> [DIRECTION] According to the appeal judgment below, what was the total value of the cheques the applicant drew and negotiated?

> [PAGE EXTRACT]
* * *

R v Anthony Rizk
[2005] NSWCCA 104
•29 March 2005
NEW SOUTH WALES COURT OF CRIMINAL APPEAL
CITATION: Regina v Anthony Rizk [2005] NSWCCA 104
FILE NUMBER(S):
2004/3169
HEARING DATE(S): 21 March 2005
JUDGMENT DATE: 29/03/2005
PARTIES:
Regina, Anthony Rizk
JUDGMENT OF: Mason P Barr J Johnson J
LOWER COURT JURISDICTION: District Court
LOWER COURT FILE NUMBER(S): 03/21/0378
LOWER COURT JUDICIAL OFFICER: Taylor DCJ
COUNSEL:
A Martin
P Ingram
SOLICITORS:
Nikola Velcic & Associates
S Kavanagh
CATCHWORDS:
LEGISLATION CITED:
DECISION:
Leave to appeal granted. Appeal dismissed.
JUDGMENT:
IN THE COURT OF
CRIMINAL APPEAL
2004/3169
MASON P
BARR J
JOHNSON J29 MARCH 2005
REGINA v ANTHONY RIZK
Judgment
MASON P: I agree with Barr J.
BARR J: This is an application for leave to appeal against sentences imposed in the District Court. The applicant, Anthony Rizk, pleaded guilty before the Local Court of seven offences under s178A Crimes Act of fraudulently misappropriating moneys. He was committed to the District Court for sentence. For reasons which are not material to this application it became desirable to place three of the charges on an indictment. The applicant pleaded guilty to those charges when arraigned and maintained his pleas of guilty to the remaining four charges, which were particularised in an information and summons. Taylor DCJ sentenced the applicant on each count to imprisonment for three years with a non-parole period of two years and three months. His Honour ordered all the sentences to be served by way of periodic detention, commencing on 18 March 2004. The non-parole period was ordered to expire on 17 June 2006.
The applicant was a real estate salesman and director of Jenko Properties Pty Limited, a licensed real estate agent trading as Ray White Merrylands. The business of the agency included the receipt of rents for tenanted premises. Moneys so received were deposited into a trust account. Between about April 1999 and about January 2000 the applicant had authority to sign cheques drawn on the trust account, though the signature of two authorised persons was always required. After early 2000 the applicant ceased to become a signatory because he was generally unavailable. Others took on that responsibility.
By August 2000 the business was not doing well. One of its obligations was to pay a certain amount of money to sponsor a football club. It did not have the necessary money, so the applicant drew a cheque on the trust account and signed it. Contrary to its instructions, the bank honoured the cheque. Encouraged by his unexpected success, the applicant drew and signed a series of further cheques, which were all honoured when negotiated through the private bank account of a friend. In each case the benefit went directly or indirectly to the applicant. Altogether seven cheques were drawn and negotiated between 29 August and 25 September 2000. The total value of the cheques was $19,356.40. As a result there was not enough money in the trust account to cover cheques drawn in the ordinary course of business to pay the landlords the proceeds of the rents received. Accordingly, cheques began to be dishonoured. A report was made to the Department of Fair Trading and an enquiry was instituted.

* * *

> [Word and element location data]

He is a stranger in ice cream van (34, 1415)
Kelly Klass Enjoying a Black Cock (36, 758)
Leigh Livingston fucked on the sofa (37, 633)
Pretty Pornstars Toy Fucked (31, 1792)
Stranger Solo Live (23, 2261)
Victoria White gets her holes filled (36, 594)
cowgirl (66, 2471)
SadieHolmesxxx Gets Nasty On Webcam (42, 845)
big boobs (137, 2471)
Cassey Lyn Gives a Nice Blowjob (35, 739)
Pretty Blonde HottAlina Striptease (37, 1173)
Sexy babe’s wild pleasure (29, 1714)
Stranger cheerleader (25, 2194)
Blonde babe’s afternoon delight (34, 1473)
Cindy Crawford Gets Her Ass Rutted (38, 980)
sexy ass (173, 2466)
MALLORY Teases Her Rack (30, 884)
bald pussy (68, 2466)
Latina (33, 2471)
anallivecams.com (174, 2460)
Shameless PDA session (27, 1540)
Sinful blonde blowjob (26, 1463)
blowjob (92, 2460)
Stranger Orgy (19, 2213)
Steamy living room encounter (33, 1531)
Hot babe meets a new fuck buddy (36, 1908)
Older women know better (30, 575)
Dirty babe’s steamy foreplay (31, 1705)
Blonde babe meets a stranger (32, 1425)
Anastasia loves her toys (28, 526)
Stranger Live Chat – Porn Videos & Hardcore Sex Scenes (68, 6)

* * *

> [RESPONSE TO THE EXERCISE] $19,356.40